An SU(5) grand unified model with discrete flavour symmetries

TL;DR

This paper presents an $SU(5)$ grand unified model incorporating discrete flavor symmetries that accurately reproduces observed fermion masses and mixings, including neutrino masses via a type I seesaw mechanism.

Contribution

It introduces a novel $SU(5)$ GUT model with specific discrete flavor symmetries that successfully explains fermion mass hierarchies and mixing patterns, fitting experimental data with minimal free parameters.

Findings

Model reproduces quark and lepton masses and mixings accurately.

Predicts neutrino masses consistent with experimental constraints.

Uses high-scale symmetry breaking via scalar singlets.

Abstract

We propose a model based on the $SU(5)$ grand unification with an extra $Z_{2}\otimes Z_{2}^{\prime}\otimes Z_{2}^{\prime \prime}\otimes Z_{4}\otimes Z_{12}$ flavor symmetry, which successfully describes the observed SM fermion mass and mixing pattern.
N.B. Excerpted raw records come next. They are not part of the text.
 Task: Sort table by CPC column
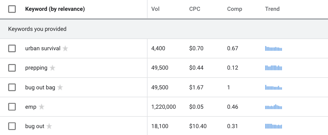[195, 9]
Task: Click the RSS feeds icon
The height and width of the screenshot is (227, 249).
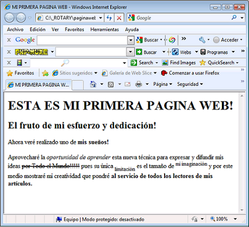Action: [111, 84]
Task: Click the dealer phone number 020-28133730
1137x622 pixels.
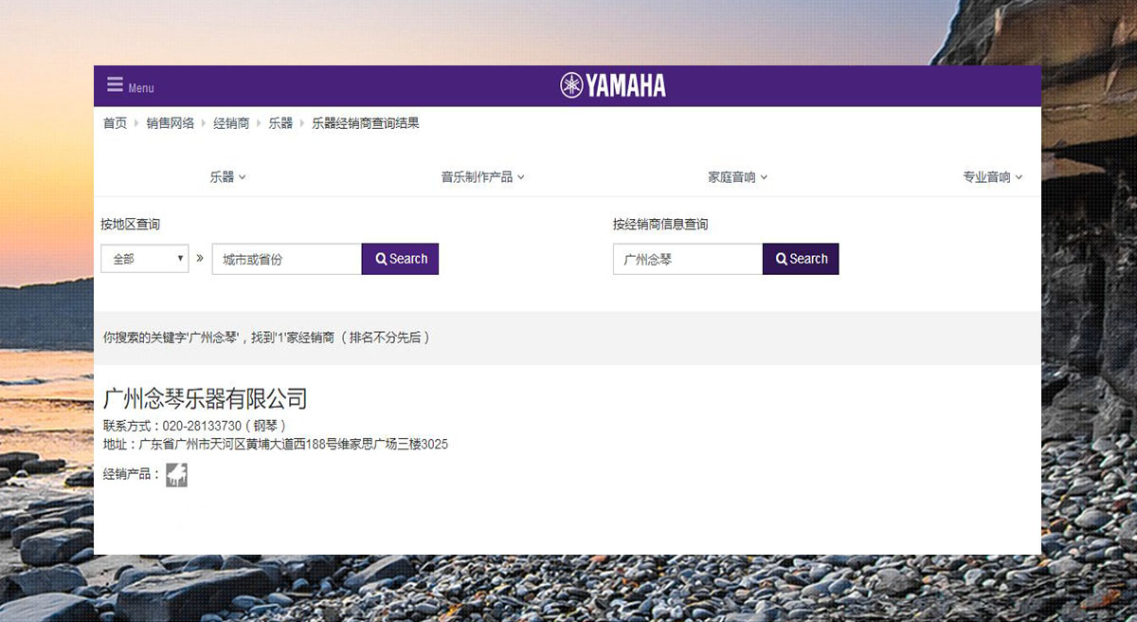Action: coord(202,426)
The observed quark mass and mixing pattern is caused by the $Z_{4}$ and $Z_{12}$ symmetries, which are broken at very high scale by the $SU(5)$ scalar singlets $\sigma $ and $\chi $, charged respectively under these symmetries and which acquire VEVs at the GUT scale. The light neutrino masses are generated via a type I seesaw mechanism with three heavy Majorana neutrinos. The model has in total 17 effective free parameters, from which 2 are fixed and 15 are fitted to reproduce the experimental values of the 18 physical parameters in the quark and lepton sectors. The model predictions for both quark and lepton sectors are in excellent agreement with the experimental data.